Welkom op www.schenkenerfbelasting.nl
Staatssecretaris De Jager gaf deze week in een gastcollege op de Universiteit van Tilburg zijn visie op een nieuwe schenk- en erfbelasting. De huidige variant, vastgelegd in de Successiewet, ligt al een tijdlang onder vuur.
Op het eerste gezicht is dat ook niet zo gek. De Successiewet bestaat in feite al 150 jaar en is volgens de staatssecretaris een pand met een lekkend dak en scheurende muren. Niemand komt er graag. Er is daarom weinig draagvlak voor de wet.Daarbij wordt de vraag gesteld waarom nabestaanden na het overlijden van een geliefde ook nog met successierechten moeten worden geconfronteerd. De successierechten zouden „immoreel” zijn. Over het geld dat zij krijgen, is namelijk door de overledene eerder al inkomstenbelasting betaald.
Toch is de staatssecretaris het niet met deze visie eens. Hij bekijkt de successierechten vanuit de erfgenamen. Doordat zij een nalatenschap krijgen, neemt hun draagkracht toe, terwijl zij er niets voor hoeven te doen. Het heffen van successierechten is daarom niet onrechtvaardig. Op deze wijze zet hij de rechtvaardigingsgrond van de inkomstenbelasting en de successierechten op één lijn. Beide heffingen zijn immers belastingen die aansluiten bij de draagkracht van degene die geld ontvangt.
Vriendelijke buurvrouw
Wel vindt de staatssecretaris -en daarin is hij niet de enige- de tarieven van het schenkings- en successierecht erg hoog. Hij wil deze verlagen tot maximaal 50 procent. De huidige tarieven variëren globaal van 5 tot 27 procent voor onder anderen echtgenoten en (klein)kinderen, van 26 tot 53 procent voor onder anderen broers en zussen en van 41 tot 68 procent voor verdere familieleden en voor derden.

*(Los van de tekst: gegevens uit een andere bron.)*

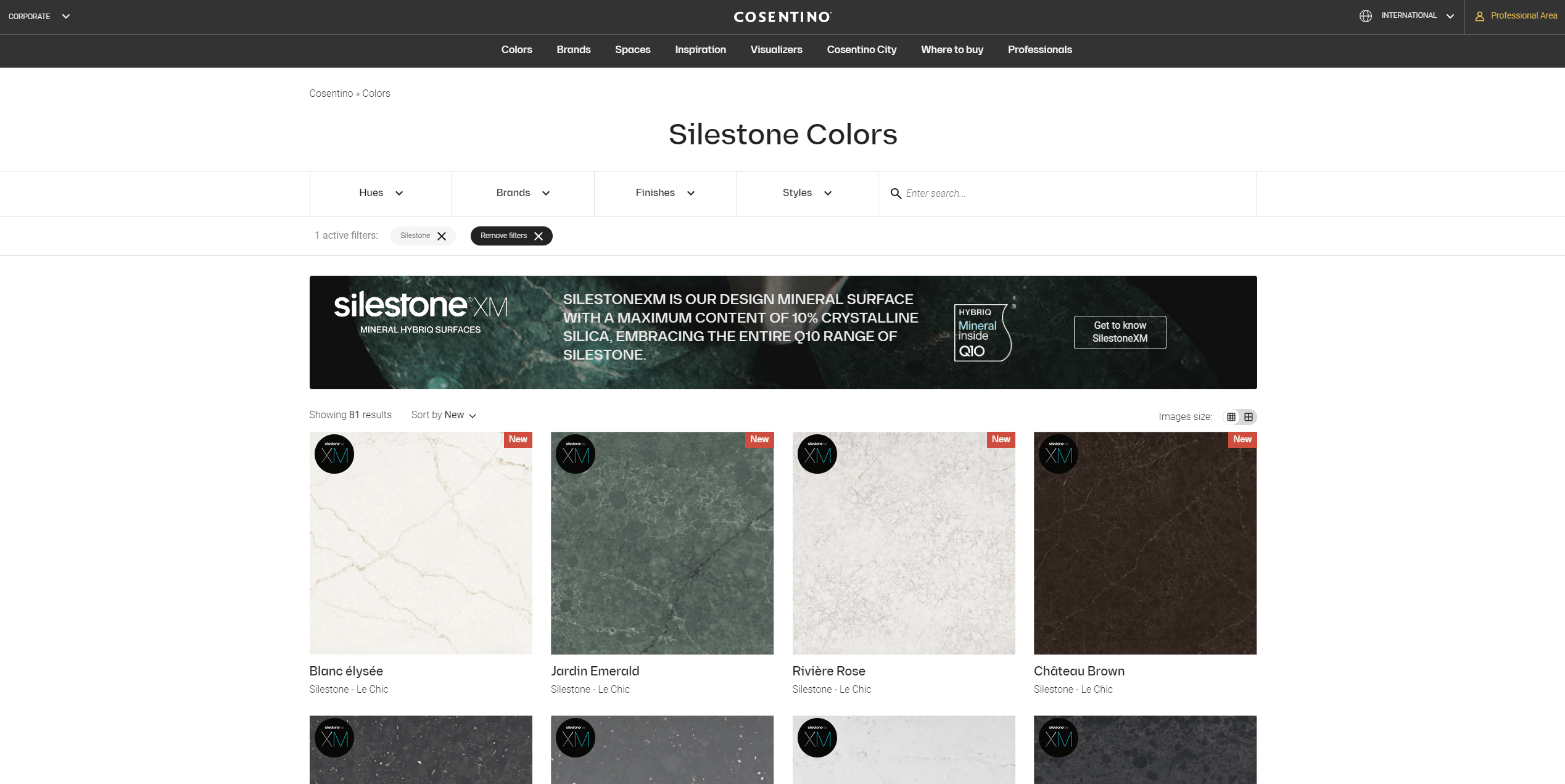1565x784 pixels.
Task: Click Get to know SilestoneXM button
Action: (1120, 332)
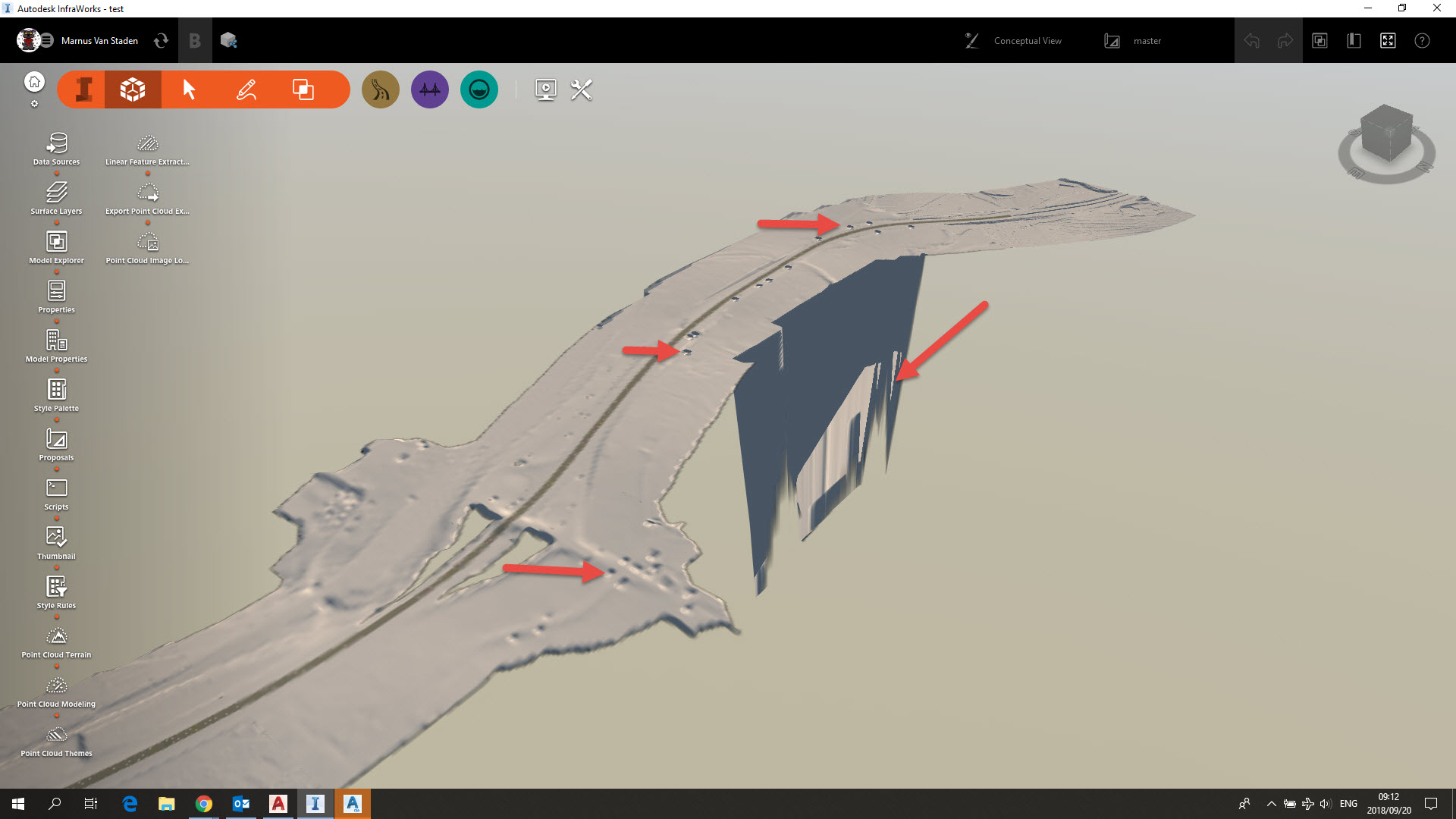
Task: Open the Style Palette
Action: click(x=56, y=389)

Het laatstgenoemde hoge tarief geldt dus -afgezien van een beperkte vrijstelling van 1942 euro- ook voor de neef van de erflater en voor de vriendelijke buurvrouw die jarenlang het huishouden bij de overledene deed. De verlaging van de hoogste tarieven tot 50 procent moet de allerscherpste kantjes van de Successiewet halen.
Daarnaast moet ook de tariefstructuur worden aangepakt. In de 28 verschillende tarieven moet flink worden gesneden. Twee tariefgroepen en twee schijven zouden bijvoorbeeld al een aanzienlijke verbetering zijn. Maar één schijf per tariefgroep in combinatie met een voetvrijstelling is nog eenvoudiger. Nu wordt vanzelfsprekend vaak al geprobeerd bij leven kleine schenkingen te doen, zodat het vermogen dat bij overlijden overgaat wordt verminderd. Dit leidt bij de erfgenamen in de toekomst tot een lager tarief. Een dergelijke handelwijze wordt, afhankelijk van wat er precies gaat gebeuren met de vrijstelling in het schenkingsrecht, in het voorstel van de staatssecretaris minder aantrekkelijk.
De Jager geeft aan dat de tariefsverlaging moet worden bekostigd door een „grondslagverbreding.” Ook alle erfenissen die afkomstig zijn uit het buitenland moeten in de toekomst bij Nederlanders worden belast. Verder moeten allerlei constructies, zoals het ik-opa-testament, het turbotestament en hoge rentes, in testamenten worden bestreden.
Het woord constructie is hierbij niet in alle gevallen terecht. De verschillende soorten testamenten geven vaak de mogelijkheid om de nabestaanden (zowel de echtgenoot als de kinderen) zo goed mogelijk te verzorgen, waarbij de fiscaliteit vanzelfsprekend een belangrijke rol speelt. Hierbij wordt er bijvoorbeeld voor gezorgd dat er bij het overlijden van de langstlevende zo min mogelijk vermogen naar de kinderen gaat. De ene testamentsvorm leidt gezien de huidige opzet van de Successiewet nu eenmaal tot meer belastingheffing dan de andere. De staatssecretaris is in ieder geval van plan om het opstellen van diverse testamentsvormen puur om fiscale redenen minder aantrekkelijk te maken.
De nieuwe successiewet moet dan ook meer gaan aansluiten bij de economische werkelijkheid door te heffen bij degene die daadwerkelijk de beschikking over het vermogen krijgt. Dit is nu nog lang niet altijd het geval.
Meer draagvlak
Een andere aanpassing van de wet in dit kader betreft de niet-opeisbare vorderingen op de moeder die kinderen vaak krijgen bij het overlijden van vader. Zij moeten hierover nu direct successierecht betalen, terwijl zij niets in handen krijgen. Dit moet worden aangepast, waardoor het draagvlak van de nieuwe erfbelasting wordt vergroot.
Hoe gaat dit alles nu uitpakken? De opbrengst voor de schatkist (circa 2 miljard euro) moet hetzelfde blijven. Enerzijds krijgen de echt rijke families ten opzichte van de huidige wet een voordeel, omdat de hoogste tarieven worden verlaagd, maar anderzijds worden zij benadeeld omdat allerlei constructies niet meer werken. De minder vermogende families maken vaak geen gebruik van al dan niet kostbare constructies. Zij kunnen echter juist benadeeld worden door de verhoging van de lagere tarieven naar een vast tarief van bijvoorbeeld 20 procent. Als de voor hen geldende vrijstelling maar voldoende wordt verruimd, hoeft een tariefsverhoging echter geen nadeel te zijn.
Alle maatregelen moeten de nieuwe schenk- en erfbelasting meer draagvlak geven in de samenleving. De staatssecretaris wil echter wel grondige afwegingen maken en daarom nodigt hij alle burgers die willen meedenken ertoe uit een reactie te geven op www.schenkenerfbelasting.nl. In 2009 hoopt hij een wetsvoorstel te kunnen indienen dat op 1 juli 2010 ingaat. Of de belastingadviseurs, estateplanners en notarissen die zich bezighouden met erven en schenken dan echt minder werk krijgen, valt nog te bezien.